昨年の座談会で、24年は「人員充足やベースアップなど市況感の変化から、採用を慎重に検討する企業が増えるのではないか」と予測しましたが、振り返っていかがでしょうか?

24年は、企業によって採用活動の動きが大きく分かれました。

外資ラグジュアリー企業を中心に、コロナ禍の採用抑制を埋めるための採用や、インバウンド需要に伴う採用など、攻めの姿勢に転じていましたが、8月後半ごろから徐々に落ち着き、採用活動を採用要件見直し・縮小・終了する企業も見られました。
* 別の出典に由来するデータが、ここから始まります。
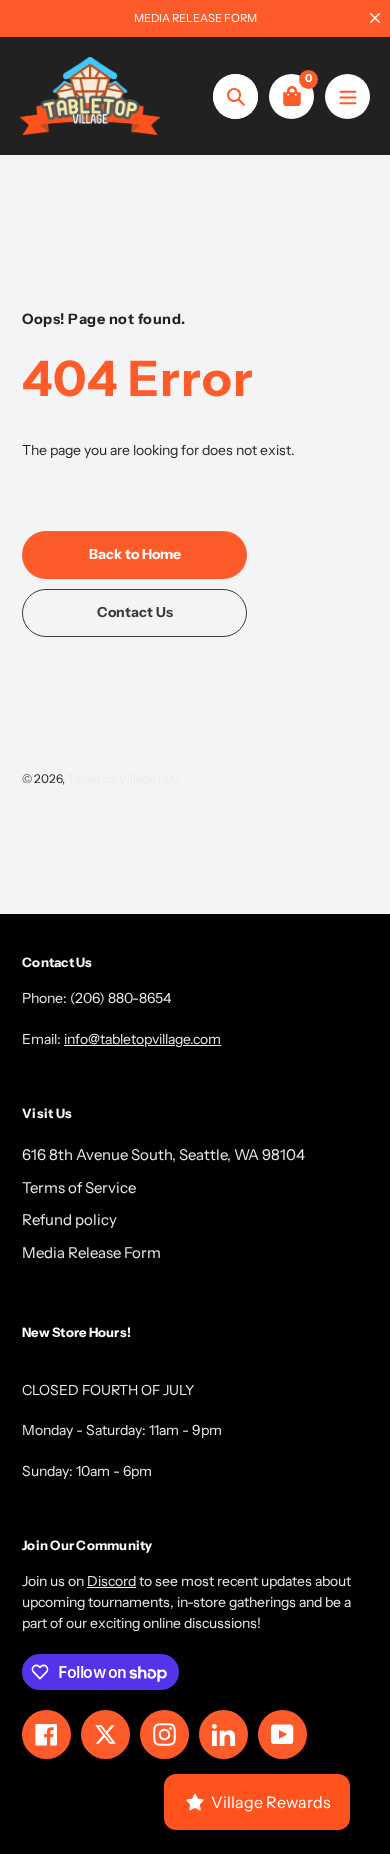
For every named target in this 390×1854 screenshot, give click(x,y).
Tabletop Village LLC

一方、国内企業では引き続き必要な人材確保のための採用が活況で、その傾向は今後もしばらく続くものと思われます。

「必要な人材確保のための採用」とは、どのようなものでしょうか?

24年は、今後の事業成長に必要な人材の確保や育成を目指し、人事戦略の見直しを図る企業が増加しました。

日本のマーケットは、低金利解除などの経済的要因や国際情勢の影響で、潮目の変わりやすいタイミングであると言えます。「計画通りにいかない状況においても、適切かつフレキシブルな判断のもと、成長を目指す」という考えをベースに、事業戦略の策定や見直しを進め、中でも事業成長に必要な人材の確保や育成のため、<人事戦略>を重視する企業が増えました。それに伴って、採用計画においてもアップデートが進んでいる印象を受けています。

具体的にはどのようなアップデートが見られましたか?

大きくふたつあり、ひとつは企業の採用手法の多様化が進んでいます。

採用活動をするにあたり、どのポジションでどんな人材が必要か、企業は明確にターゲットを定めています。そして採用したい方と出会うためにはどの採用手法が有効なのか、目的に応じて使い分けている企業が増えています。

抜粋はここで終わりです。